STATED TASK →
Write the next part of the notes on the mixed-precision GGUF quantization of gemma-4-26B-A4B-it, starting right after their last line.

SELECTED EXCERPT →
------------
Mixed Precision GGUF layer quantization of gemma-4-26B-A4B-it by Google

Original model: https://huggingface.co/google/gemma-4-26B-A4B-it

The hybrid quant employs different quantization levels on a per layer basis to enable both high performance and small file size at the same time. The quants employed are all K to avoid slow CPU or older GPU processing of IQ quants. For this file the layer quants are as follows:

Q4_K_L : Q4_K_M + attn_o = q6_k
Q5_K_L : attn_v = q8_0 attn_o = q6_k ffn_d = q6_k
Q6_K_S : Q6_K

   LAYER_TYPES='[
   [0 ,"Q5_K_M"],[1 ,"Q4_K_M"],[2 ,"Q4_K_S"],[3 ,"Q3_K_L"],[4 ,"Q4_K_S"],[5 ,"Q3_K_L"],[6 ,"Q4_K_S"],[7 ,"Q3_K_L"],
   [8 ,"Q4_K_S"],[9 ,"Q3_K_L"],[10,"Q4_K_S"],[11,"Q3_K_L"],[12,"Q4_K_S"],[13,"Q4_K_S"],[14,"Q4_K_S"],[15,"Q4_K_S"],
   [16,"Q4_K_M"],[17,"Q4_K_S"],[18,"Q4_K_M"],[19,"Q4_K_S"],[20,"Q4_K_M"],[21,"Q4_K_M"],[22,"Q4_K_M"],[23,"Q4_K_M"],
   [24,"Q4_K_M"],[25,"Q4_K_L"],[26,"Q5_K_S"],[27,"Q5_K_M"],[28,"Q5_K_L"],[29,"Q6_K_S"]
   ]'
   FLAGS="--token-embedding-type Q4_K --output-tensor-type Q6_K --layer-types-high"

The quant was tested for very strong performance over a small set of curated reasoning prompts and sized to slightly smaller than Q4_K_M with minumum quant across layers at Q3_K_L. It solved almost the entire set of eval prompts correctly without using thinking block, performing noticeably better than the 31B dense model on some problems. It did miss an IQ test prompt without thinking but got it with think block turned on.

A slightly larger Q6_K_H quant is also available:

Q6_K_M : attn_v = q8_0 ffn_d = q8_0
Q6_K_L : attn_v = q8_0 attn_o = q8_0 ffn_d = q8_0

   LAYER_TYPES='[
   [0 ,"Q6_K_S"],[1 ,"Q5_K_M"],[2 ,"Q4_K_M"],[3 ,"Q4_K_S"],[4 ,"Q4_K_M"],[5 ,"Q4_K_S"],[6 ,"Q4_K_M"],[7 ,"Q4_K_S"],
   [8 ,"Q4_K_M"],[9 ,"Q4_K_S"],[10,"Q4_K_M"],[11,"Q4_K_S"],[12,"Q4_K_M"],[13,"Q4_K_S"],[14,"Q4_K_M"],[15,"Q4_K_S"],
   [16,"Q4_K_M"],[17,"Q4_K_M"],[18,"Q4_K_M"],[19,"Q4_K_M"],[20,"Q4_K_M"],[21,"Q4_K_L"],[22,"Q4_K_M"],[23,"Q4_K_L"],
   [24,"Q5_K_S"],[25,"Q5_K_M"],[26,"Q5_K_L"],[27,"Q6_K_S"],[28,"Q6_K_M"],[29,"Q6_K_L"]
   ]'
   FLAGS="--token-embedding-type Q6_K --output-tensor-type Q6_K --layer-types-high"
------------
STORED RECORDS →
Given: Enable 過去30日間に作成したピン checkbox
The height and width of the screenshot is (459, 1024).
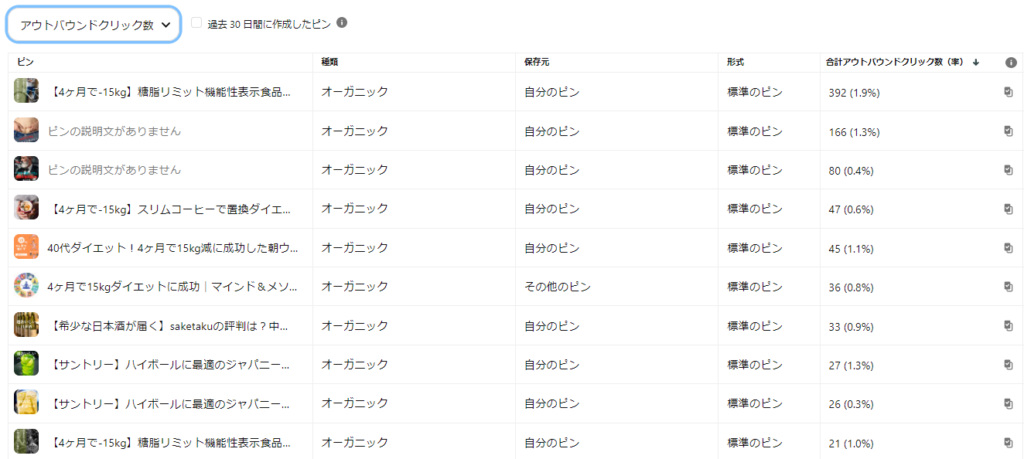Looking at the screenshot, I should 196,23.
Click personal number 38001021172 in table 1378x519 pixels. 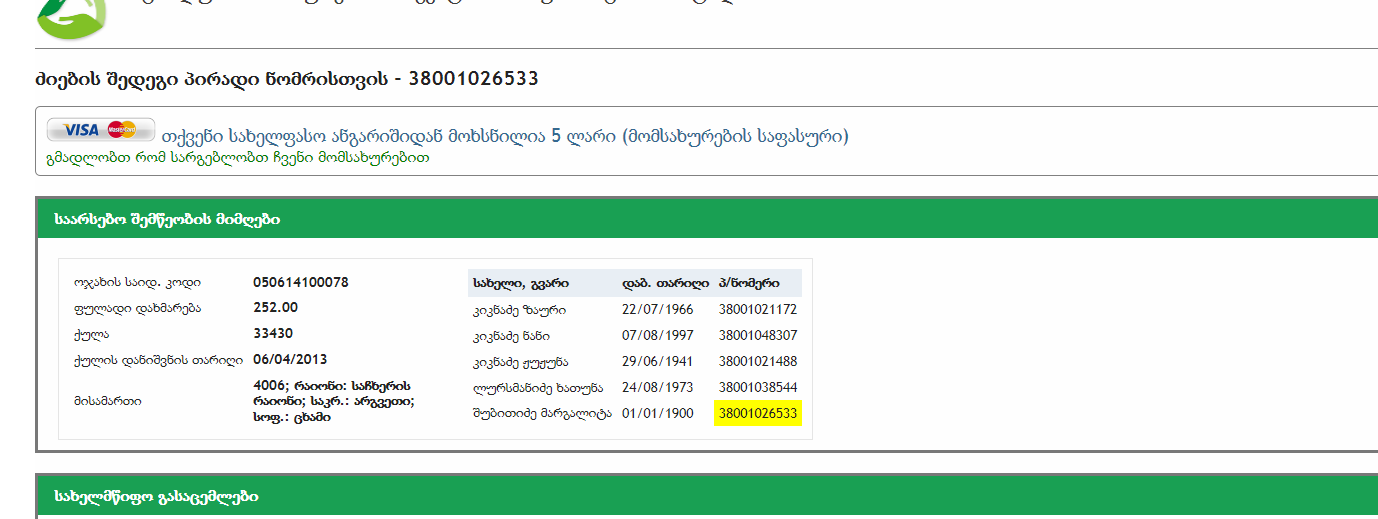pos(757,310)
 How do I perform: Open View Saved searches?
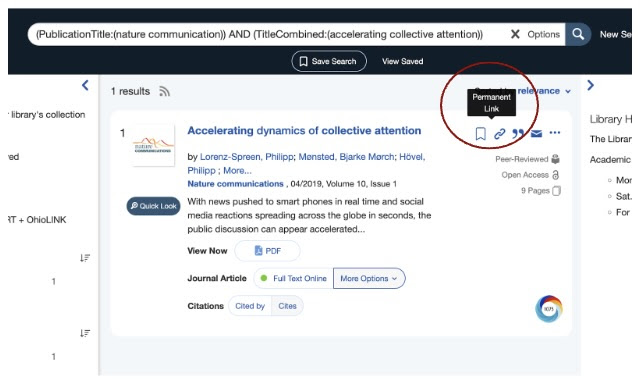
------------
RESPONSE BELOW →
This quant uses a minumum Q4_K_S across layers, Q6_K embeddings, and and a strong Q6_K_L final layer. The quant efficiently aced the entire set of eval prompts with no think block turned on (except for the trick test question which most models miss, but it gets it with think enabled). It also does a better job with code and is sized at a very signficant 5G smaller than Q6_K to enable largest possible context size when fully offloaded into 24G VRAM.

Comparison:

Quant size PPL Comment
Q4_K_M 16.8e9 15.1 modified PPL, see discussion below.
Q4_K_H 16.1e9 14.8 modified PPL, 0.7B smaller than Q4_K_M
Q6_K 22.6e9 13.7 modified PPL
Q6_K_H 17.5e9 14.2 modified PPL, 5G smaller than Q6_K

Usage:

gemma 4 26B A4B it is a vision capable moe RL model. It can be used together with its multimedia projector layers to process images and text inputs and generate text outputs. The mmproj file is made available in this repository.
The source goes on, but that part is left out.